Zynga's hybrid cloud strategy helps it cope with the risk of unpredictable demand for new online games.
Most of that activity happens inside the data center space Zynga controls, its Z Cloud. Companies are comfortable with private clouds inside their own data centers. Public clouds make them nervous--jitters only amplified by the 12-hour outage of Amazon's EC2 on April 21 (see story, "When Amazon's Cloud Turned On Itself").
Zynga is a big user of EC2 and hasn't spoken about the impact the outage had on its operation, or particular steps Zynga took to avoid losing its online games. "We are very big fans of Amazon Web Services and think highly of EC2 services," Leinwand says.
Still, as Leinwand watched well-known services and websites go down, he says, "I was surprised how much trust people put into an architecture they didn't understand."
Customers of a public cloud service, regardless of the supplier, "have to get as much insight as possible into the architecture and understand where it's weaknesses are," he advises. "They need to find the spots that need more redundancy."
Zynga, as a supplier of social games, is in a different position from an equities trading firm, for example, where even a few seconds of downtime can be devastating. But it still has plenty of incentive to keep its services up. Its players are nothing if not passionate, and they're not afraid to light up the community forums if a feature's not working as promised.
"On a given day, if we need to we can deploy a thousand servers."

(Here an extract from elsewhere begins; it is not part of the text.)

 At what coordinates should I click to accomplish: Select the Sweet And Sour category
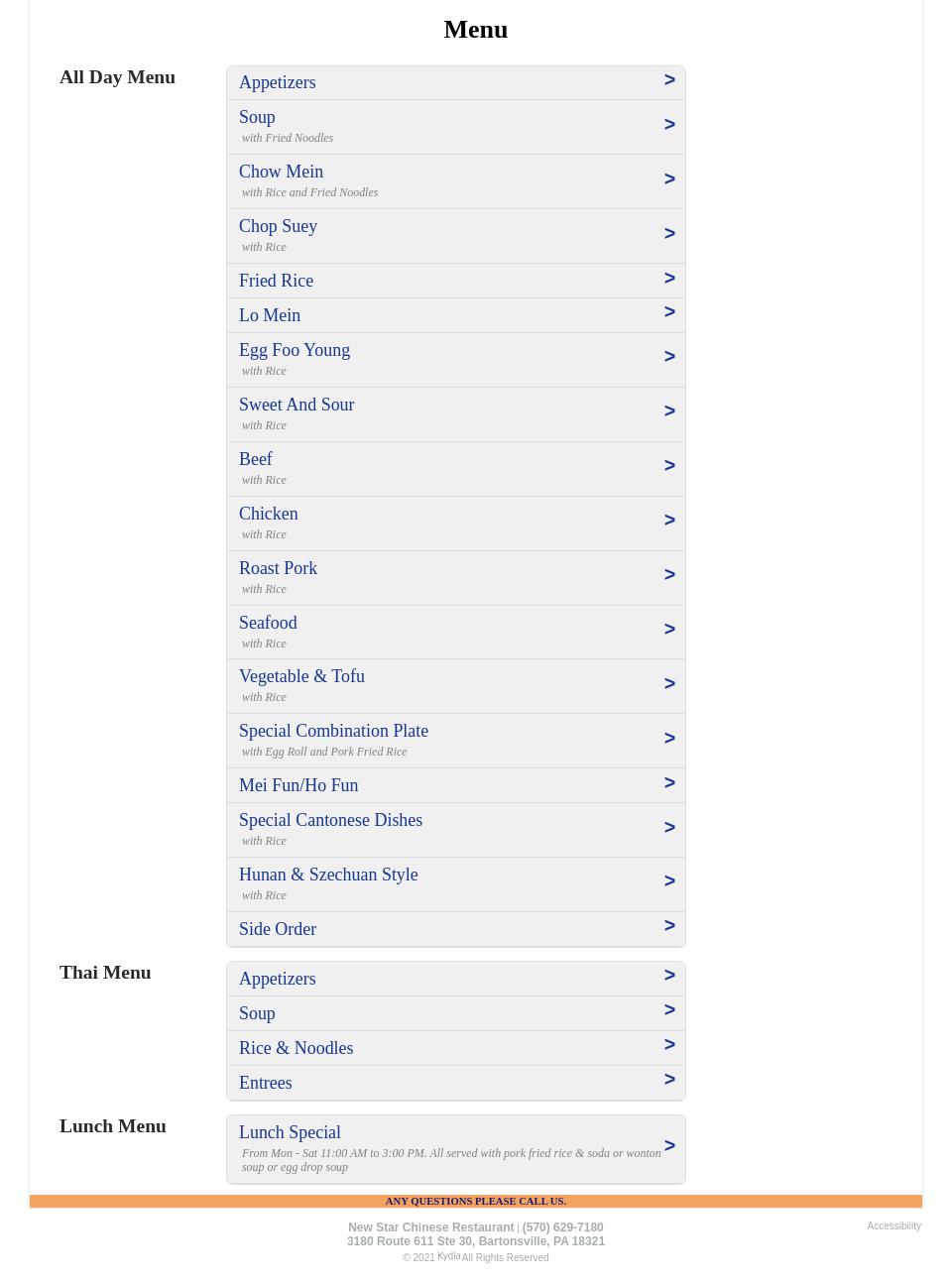pos(297,405)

-- Allan Leinwand, Zynga's CTO of infrastructure engineering
Unlike Amazon, Zynga has linked its internal data centers in different geographic locations together, so they can back one another up. Amazon does failover with different zones inside its data centers, but not across its data centers. If properly designed, say, with an understanding that Amazon's availability zones inside a data center are not entirely insulated from one another -- that a failure of a service in one may lead to failures in all -- a public cloud customer is better informed to craft a failover plan that gets it out of a catastrophic event and into an alternative data center.

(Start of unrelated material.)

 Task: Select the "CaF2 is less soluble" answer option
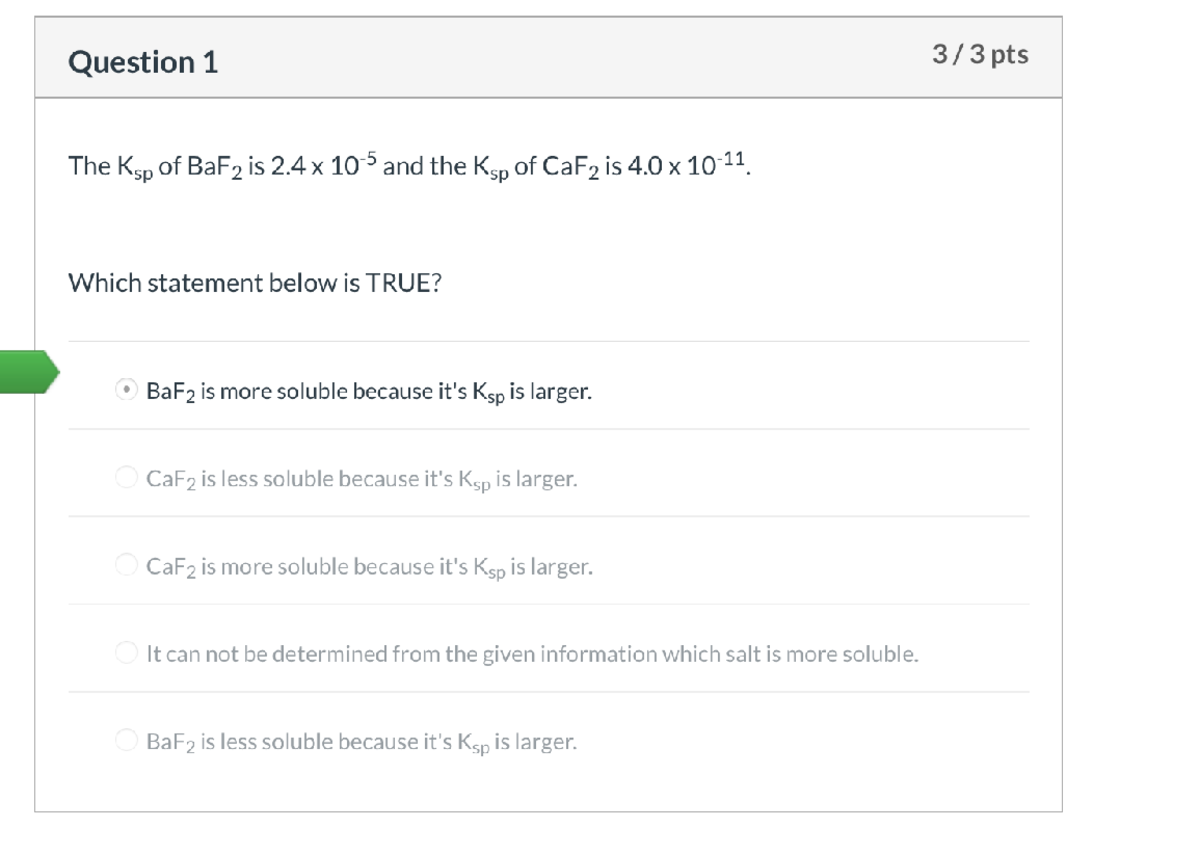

Leinwand won't disclose in detail Zynga's failover plans, but it appears its strategy is to be able take its systems off EC2 and revive them elsewhere if there's ever a failure that threatens operations. As it leases space in various wholesale data centers, Zynga may have the option of keeping space and servers in reserve, or leasing additional servers on short notice from some other occupant of the data center by private agreement. Wholesale data center suppliers are also sometimes managed service suppliers as well, with the ability to shift capacity toward a large and valued customer. Leinwand wouldn't specify what route Zynga took.
Couldn't that alternative simply be another Amazon geographic location? Yes, Leinwand says, but shifting the part of an application that's caught in a failure somewhere else, and leaving parts that are still running in the original location, might not work either.
"For certain applications, the latencies of operating back and forth across the U.S. would have ill effects," he says. "A Web service talking to a database service or an analytics service -- you don't want to spread them apart" to the extent required by using data centers on either side of the country, such as Amazon's Virginia and California data centers.
Leinwand watched the effects of the April 21 outage with great interest, and instead of sounding like he has all the answers, he says, "I'm trying to learn from it." But the fact that Zynga came through the incident unscathed let him say, "I'm pretty proud of how we use the public cloud and Z Cloud."